Mekke döneminde inmiştir. 35 âyettir. Sûre, adını 21. âyette geçen “Ahkâf” kelimesinden almıştır. Ahkâf, sûrede sözü edilen “Âd” kavminin yaşadığı Yemen’de bir bölgenin adı olup, uzun ve kıvrımlı kum yığınları demektir.

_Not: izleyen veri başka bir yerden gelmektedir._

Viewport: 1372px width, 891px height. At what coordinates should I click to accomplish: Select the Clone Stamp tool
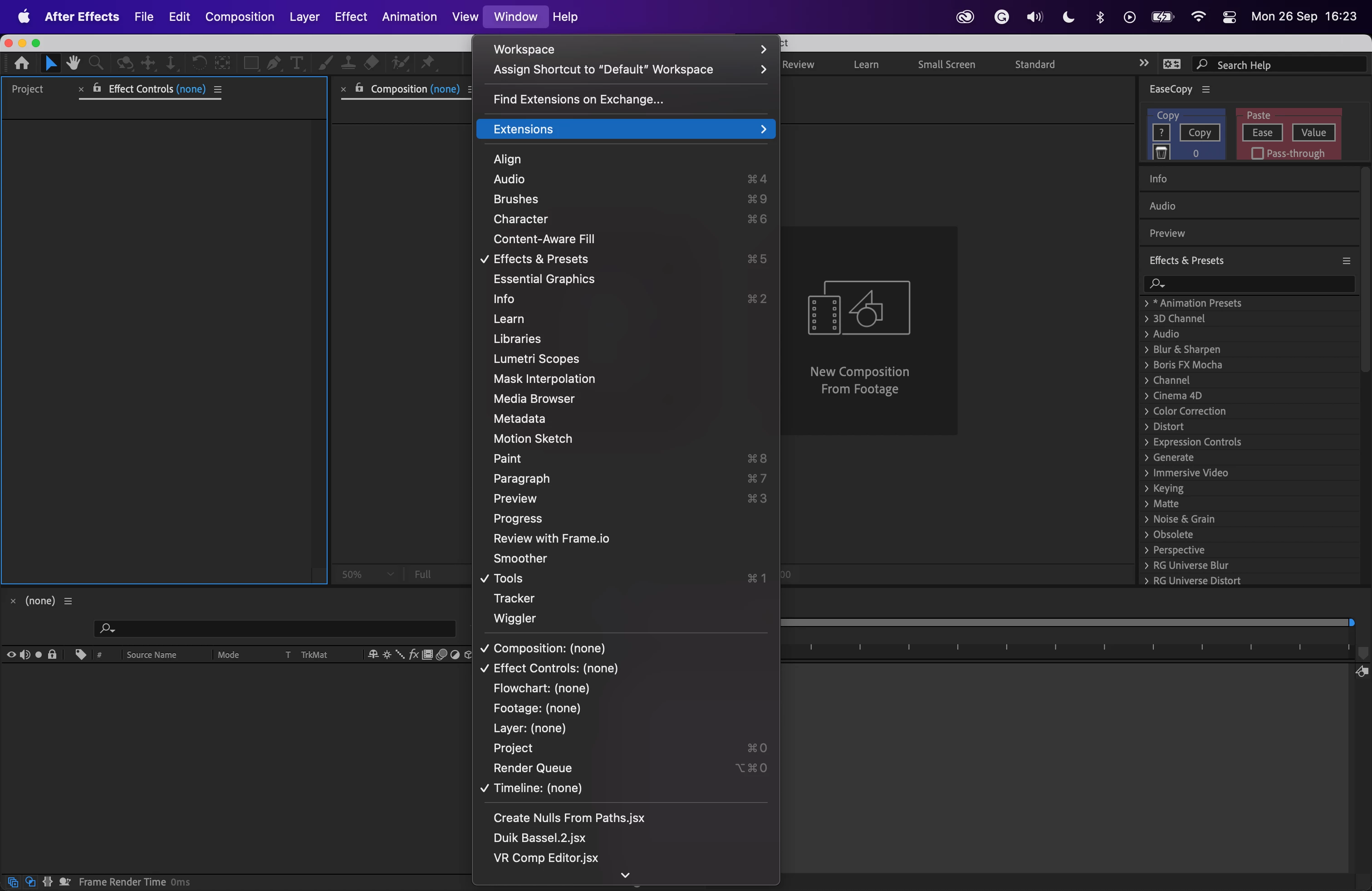point(348,64)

أُوْلَئِكَ الَّذِينَ نَتَقَبَّلُ عَنْهُمْ أَحْسَنَ مَا عَمِلُوا وَنَتَجاوَزُ عَن سَيِّئَاتِهِمْ فِي أَصْحَابِ الْجَنَّةِ وَعْدَ الصِّدْقِ الَّذِي كَانُوا يُوعَدُونَ ﴿١٦﴾


Ayet Transkripsiyonu ve Sade Meali

ulâike ellezîne netekabbelu an hum ahsene mâ amilû ve netecâvezu an seyyiâti-him fî ashâbi el cenneti va'de es sıdkı ellezî kânû yûadûne
söz öbeklerinin üzerine farenizi sürükleyerek çevirilerini görebilirsiniz. Çevirileri tablo halinde görmek için buraya tıklayın
Kelime Türkçe karşılığı
ulâike ellezîne işte onlar
netekabbelu kabul ederiz
an hum onlardan
ahsene en güzel
mâ amilû yaptıkları şeyler
ve netecâvezu ve cevaz vermeyiz (geçit vermeyiz), vazgeçeriz
an seyyiâti-him günahlarından
fî ashâbi el cenneti cennet ehli (halkı) arasında
va'de vaad
es sıdkı doğru, gerçek
ellezî ki o
kânû oldular
yûadûne vaadolunurlar

İşte onlar ki, onlardan yaptıklarını en güzel şekilde kabul ederiz (1’e 700’e kadar derece veririz). Ve onların günahlarına cevaz vermeyiz (örteriz, sevaba çeviririz). Onlar cennet ehli arasındadırlar. Onların vaadolundukları şey gerçek bir vaaddir.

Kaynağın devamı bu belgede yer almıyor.